La donna viene così incarnata come “nonreflecting bios” (Smith 1993, 19), ricettacolo dell’amore, abitante dello spazio domestico, lo spazio dell’immanenza e della funzionalità subordinato allo spazio universale dell’astrazione teorica, dominato dall’Uomo ed epurato dalle presenze oscure, indomite che potrebbero disturbare o contaminare la visione confortante della donna come “angelo della casa”. I corpi eliminati da questa visione addomesticata sono, ad esempio, i corpi in movimento tra più lingue, culture, discorsi, luoghi; i corpi lesbici, neri, malati, diversamente abili, corpi marginali, migranti; i corpi in cui tutte queste differenze possono essere stratificate. Indicative sono narrazioni ibride prodotte dalle scrittrici migranti e transnazionali descritte da Lidia Curti (2006), le cui voci insubordinate e rivoluzionarie costituiscono un vero e proprio paradigma culturale e politico. Se il discorso egemonico sull’identità e la corporeità prodotto dal soggetto universale si fonda sostanzialmente sull’esclusione o sulla marginalizzazione delle differenze, allora la possibilità di disfar(si)e tale discorso proviene dal confronto con le differenze incarnate, troppo a lungo negate da un’epistemologia universalizzante, e dalla disponibilità ad accogliere le interruzioni, i vuoti, gli spazi indecifrabili, i punti ciechi che inevitabilmente interverranno in una visione alternativa della realtà.

Un passaggio dall’universale disincarnato ai particolari incarnati avviene nella produzione autobiografica intesa come modalità di inscrizione del sé plurale – autos e bios, mente e corpo, “io” e “non-io” – da parte di un soggetto particolare, in grado per questo di scomporre i paradigmi dell’universalità, le leggi della conformità, in opposizione diametrale alla tradizionale funzione dell’autobiografia occidentale, quella, cioè, come sostiene Smith, di coordinare e contenere la “colorfulness”. Le autobiografie delle donne – rientrano a pieno titolo tra i soggetti della “colorfulness” – erano, ad esempio, denigrate ed escluse dal “canone” maschilista dell’autobiografia perché ritenute troppo particolaristiche, personali e “domestiche”, prodotti da soggetti impossibilitate per “natura”, ad ergersi a modello universale. Così spiega Domna Stanton:

The autobiographical, in literary histories, constituted a positive term when applied to Augustine, Montaigne, Rousseau and Goethe, Henry Adams and Henry Miller, but … had negative connotations when imposed on women’s texts. … [the autobiographical] was used to affirm that women could not transcend but only record, the concerns of the private self; thus it has effectively served to devalue their writing. … wielded as a weapon to denigrate female texts and exclude them from the canon. (Stanton 1984, 132)

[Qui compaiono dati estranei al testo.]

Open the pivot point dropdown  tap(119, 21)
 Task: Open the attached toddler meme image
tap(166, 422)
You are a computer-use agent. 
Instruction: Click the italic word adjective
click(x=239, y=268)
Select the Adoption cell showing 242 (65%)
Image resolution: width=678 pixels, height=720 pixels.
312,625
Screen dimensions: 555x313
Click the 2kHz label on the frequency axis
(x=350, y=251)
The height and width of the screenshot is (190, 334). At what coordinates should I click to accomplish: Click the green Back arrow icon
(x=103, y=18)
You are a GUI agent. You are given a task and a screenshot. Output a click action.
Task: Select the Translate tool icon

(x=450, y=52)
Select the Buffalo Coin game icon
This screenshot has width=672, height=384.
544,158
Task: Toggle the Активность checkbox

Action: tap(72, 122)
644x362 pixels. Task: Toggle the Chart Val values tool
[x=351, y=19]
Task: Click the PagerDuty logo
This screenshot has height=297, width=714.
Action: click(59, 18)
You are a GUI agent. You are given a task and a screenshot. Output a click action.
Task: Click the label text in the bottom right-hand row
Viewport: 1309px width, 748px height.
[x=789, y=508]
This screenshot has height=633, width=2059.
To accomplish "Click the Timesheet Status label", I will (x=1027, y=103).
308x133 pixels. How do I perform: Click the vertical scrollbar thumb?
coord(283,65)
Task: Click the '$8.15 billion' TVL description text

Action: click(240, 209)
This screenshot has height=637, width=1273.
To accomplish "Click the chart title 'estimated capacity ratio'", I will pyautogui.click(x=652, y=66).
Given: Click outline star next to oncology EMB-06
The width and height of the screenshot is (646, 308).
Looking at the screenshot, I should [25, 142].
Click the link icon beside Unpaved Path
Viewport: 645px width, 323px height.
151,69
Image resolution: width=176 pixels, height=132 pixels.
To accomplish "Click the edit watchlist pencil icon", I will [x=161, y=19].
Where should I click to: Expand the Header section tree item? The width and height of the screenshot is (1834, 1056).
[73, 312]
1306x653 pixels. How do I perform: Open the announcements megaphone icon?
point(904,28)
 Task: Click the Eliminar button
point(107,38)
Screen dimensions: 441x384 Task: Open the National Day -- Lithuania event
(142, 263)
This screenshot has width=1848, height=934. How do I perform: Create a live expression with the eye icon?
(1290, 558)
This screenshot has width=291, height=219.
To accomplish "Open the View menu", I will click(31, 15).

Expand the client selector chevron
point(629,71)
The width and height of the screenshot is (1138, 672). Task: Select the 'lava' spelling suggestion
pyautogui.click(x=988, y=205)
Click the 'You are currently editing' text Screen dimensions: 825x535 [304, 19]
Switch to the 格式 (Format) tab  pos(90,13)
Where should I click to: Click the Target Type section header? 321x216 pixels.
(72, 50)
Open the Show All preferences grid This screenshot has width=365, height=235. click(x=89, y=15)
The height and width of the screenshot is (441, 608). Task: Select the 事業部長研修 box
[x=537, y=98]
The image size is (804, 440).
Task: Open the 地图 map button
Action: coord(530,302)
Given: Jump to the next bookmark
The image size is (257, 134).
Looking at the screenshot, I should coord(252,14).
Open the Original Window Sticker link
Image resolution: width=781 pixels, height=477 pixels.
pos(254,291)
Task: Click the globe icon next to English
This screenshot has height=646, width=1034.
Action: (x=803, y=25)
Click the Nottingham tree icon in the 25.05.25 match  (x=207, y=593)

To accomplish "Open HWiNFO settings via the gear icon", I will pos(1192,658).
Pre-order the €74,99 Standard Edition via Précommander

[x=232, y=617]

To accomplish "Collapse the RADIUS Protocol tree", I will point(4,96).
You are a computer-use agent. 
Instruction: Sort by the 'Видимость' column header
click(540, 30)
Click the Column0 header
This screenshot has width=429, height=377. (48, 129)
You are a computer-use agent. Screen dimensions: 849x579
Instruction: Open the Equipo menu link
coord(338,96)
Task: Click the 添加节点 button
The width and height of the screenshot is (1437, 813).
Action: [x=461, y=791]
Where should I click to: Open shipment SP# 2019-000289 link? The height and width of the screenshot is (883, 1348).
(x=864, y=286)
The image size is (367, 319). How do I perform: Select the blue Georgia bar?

Differenziare il canone: l’autobiografia in divenire

Nel campo dell’arte moderna, soprattutto a partire dagli anni Settanta, quando il lavoro teorico all’interno della critica d’arte femminista cominciò a valutare le possibilità creative della relazione tra le donne e l’autobiografia, la modalità autobiografica diventa per le donne la pratica privilegiata di inscrizione del sé che interrompe deliberatamente la vecchia narrativa patriarcale della femminilità che vuole la donna “addomesticata” in funzione del sostentamento maschile (universale) e, per questo, ridotta a corpo-vagina-imene-utero. E’ soprattutto attraverso l’arte visiva, come sostengono Sidonie Smith e Julia Watson (2002), che le donne producono una contro-narrazione della femminilità, esemplificata nel breve racconto di Isak Dinesen The Blank Page (1975), molto spesso citato dalla critica femminista (Gubar 1986; Smith 1993). In un convento spagnolo circondato dal lino trapiantato dalla Terra Santa, delle suore si dedicano alla tessitura delle lenzuola destinate ai corredi nuziali dell’aristocrazia. Lungo i corridoi del convento sono esposte le “nobili” lenzuola della prima notte di nozze, macchiate dal sangue della deflorazione, ciascuna contrassegnata con gli stemmi del casato e con il nome della donna, a testimonianza del mantenimento dei valori patriarcali attraverso la penetrazione, l’appropriazione e l’“inquadramento” della sessualità femminile. Il nome e la macchia diventano segni intercambiabili del destino e dell’identità femminile: l’intera autobiografia femminile è impressa sulle lenzuola esposte alle pareti. La trama ripetitiva di questi “autoritratti” femminili viene, però, interrotta dalla presenza di un lenzuolo che più di ogni altro attira l’attenzione delle suore perché bianco e senza nome. La slealtà al sistema dominante è stata pagata con la negazione dell’identità, tuttavia è esattamente in questo spazio vuoto, in questa “pagina bianca” che si inscrive la possibilità di una autobiografia alternativa, rifiutando che la traccia del proprio sangue come la prova della propria reputazione resti l’unico mezzo per le donne di autorappresentarsi.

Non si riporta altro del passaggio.